他方、麻薬戦争を巡っては、今月11日に議会下院で開かれた薬物犯罪や違法オンラインカジノに関する特別公聴会において元国家警察大佐(ロイナ・ガルマ)が行った証言をきっかけにあらためて注目が集まっている。ガルマ氏の証言に拠れば、ドゥテルテ氏がダバオ市長であった際に実施した麻薬捜査を巡る超法規的殺人(ダバオ方式)を全国に広げるよう要請を受けるとともに、ドゥテルテ氏とその側近であったボン・ゴー上院議員がその促進を図るべく報奨金の支払いや資金援助、捜査費用の払い戻しなどを主導したとしている。なお、ガルマ氏はドゥテルテ政権下で慈善宝くじ事務局(PSCO)事務局長を務めたほか、ガルマ氏自身にも局員の殺害に関与した容疑が掛けられているが、公聴会において涙ながらに証言を行ったとされる。
これを受けて、28日に議会上院の公聴会が開催され、参考人としてドゥテルテ氏が出席して本件に関して初めて証言を行った。ドゥテルテ氏は麻薬戦争について「多くの人が死んだがすべてが犯罪者」、「国のためにやるべきことをやった」、「謝罪も言い訳もしない」と述べる一方、「人々を殺すことが目的でなく罪のない人を守ることが目的だ」とその適切性を主張した。その上で、「命令を遂行した警官に責任はなく、問題があるならば自身を刑事訴追して投獄すべき」、「残念なことに薬物犯罪は再び増えている」と述べるなど、その必要性をあらためて強調する姿勢をみせた。
なお、上述ようにマルコス政権はICC脱退を継続するとともに、再加盟に慎重な姿勢をみせており、その背景には来年5月に実施予定の中間選挙を巡る政治的な思惑が影響している。ドゥテルテ氏は来年の中間選挙でダバオ市長選に再挑戦する意向をみせる一方、上述のようにサラ氏はマルコス政権への批判を強めており、仮にICCへの再加盟に動けば捜査協力に応じる必要があり、結果的にサラ氏の政権批判の動きに火を点けることに繋がりかねない。そうしたドゥテルテ氏、マルコス氏双方の思惑がこの問題の前進を阻む一因になっているとみられ、政局を巡る動きも事態のこう着化を招くことが予想される。

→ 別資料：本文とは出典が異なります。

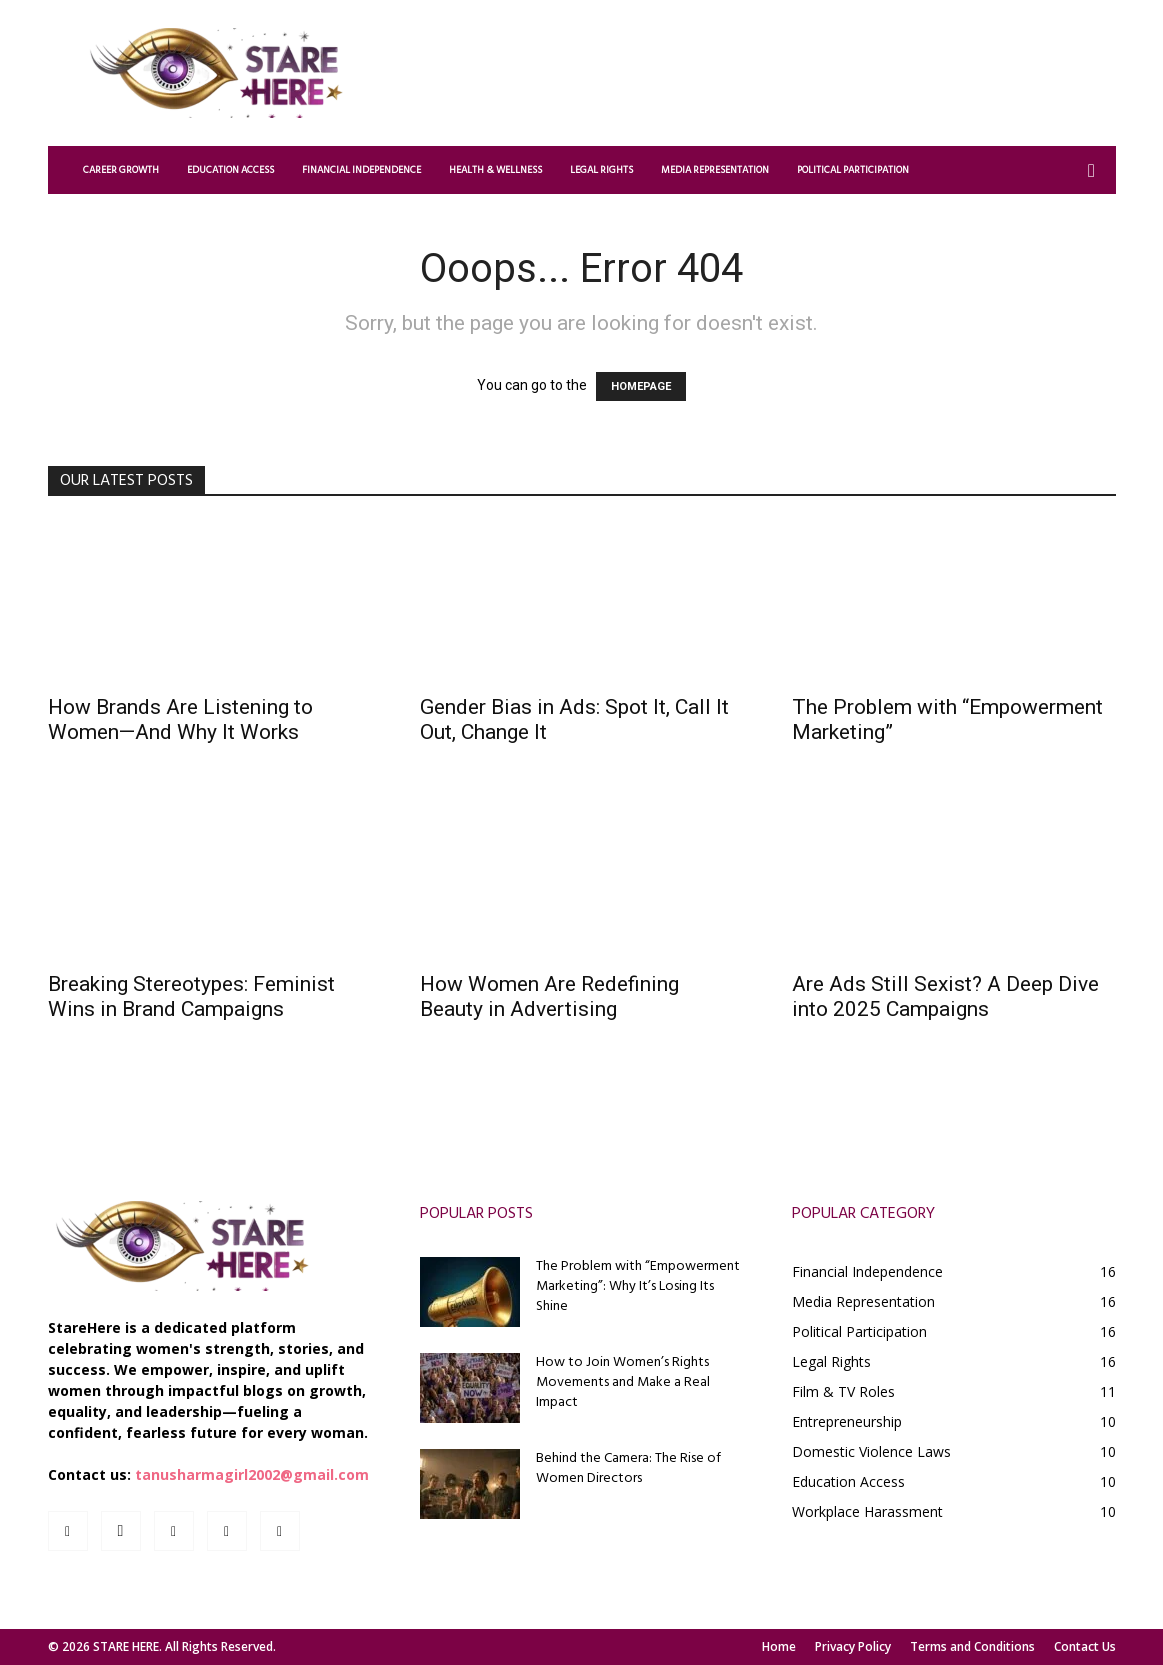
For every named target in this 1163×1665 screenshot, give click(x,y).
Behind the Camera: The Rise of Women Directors (628, 1468)
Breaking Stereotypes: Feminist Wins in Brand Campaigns (191, 996)
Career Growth (121, 170)
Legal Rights (601, 170)
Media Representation (715, 170)
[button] (1092, 171)
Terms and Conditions (972, 1646)
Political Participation (853, 170)
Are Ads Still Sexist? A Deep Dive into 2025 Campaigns (945, 996)
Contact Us (1085, 1646)
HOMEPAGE (641, 386)
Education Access (230, 170)
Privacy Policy (853, 1646)
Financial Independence (361, 170)
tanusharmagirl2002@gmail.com (252, 1474)
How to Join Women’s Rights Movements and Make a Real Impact (623, 1382)
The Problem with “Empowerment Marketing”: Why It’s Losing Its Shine (638, 1286)
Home (779, 1646)
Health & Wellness (495, 170)
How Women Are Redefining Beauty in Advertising (549, 996)
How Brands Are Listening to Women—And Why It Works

フィリピンにおいては、足下のインフレ鈍化を受けて中銀が今月17日の定例会合で2会合連続の利下げに動き、先行きも一段の利下げに含みを持たせるなどハト派姿勢を強める考えをみせている。ただし、足下の国際金融市場では米FRB(連邦準備制度理事会)の利下げを受けた米ドル安の動きが一巡するとともに、一転して米ドル高の動きが再燃するなかでペソ相場は調整の動きを強めており、一段の利下げに向けたハードルとなる可能性も高まっている。政局を巡る懸念がペソ安圧力を増幅させる可能性も懸念されるなか、マルコス政権による問題への対応とその行方に注意を払う必要性が高まっていると判断できる。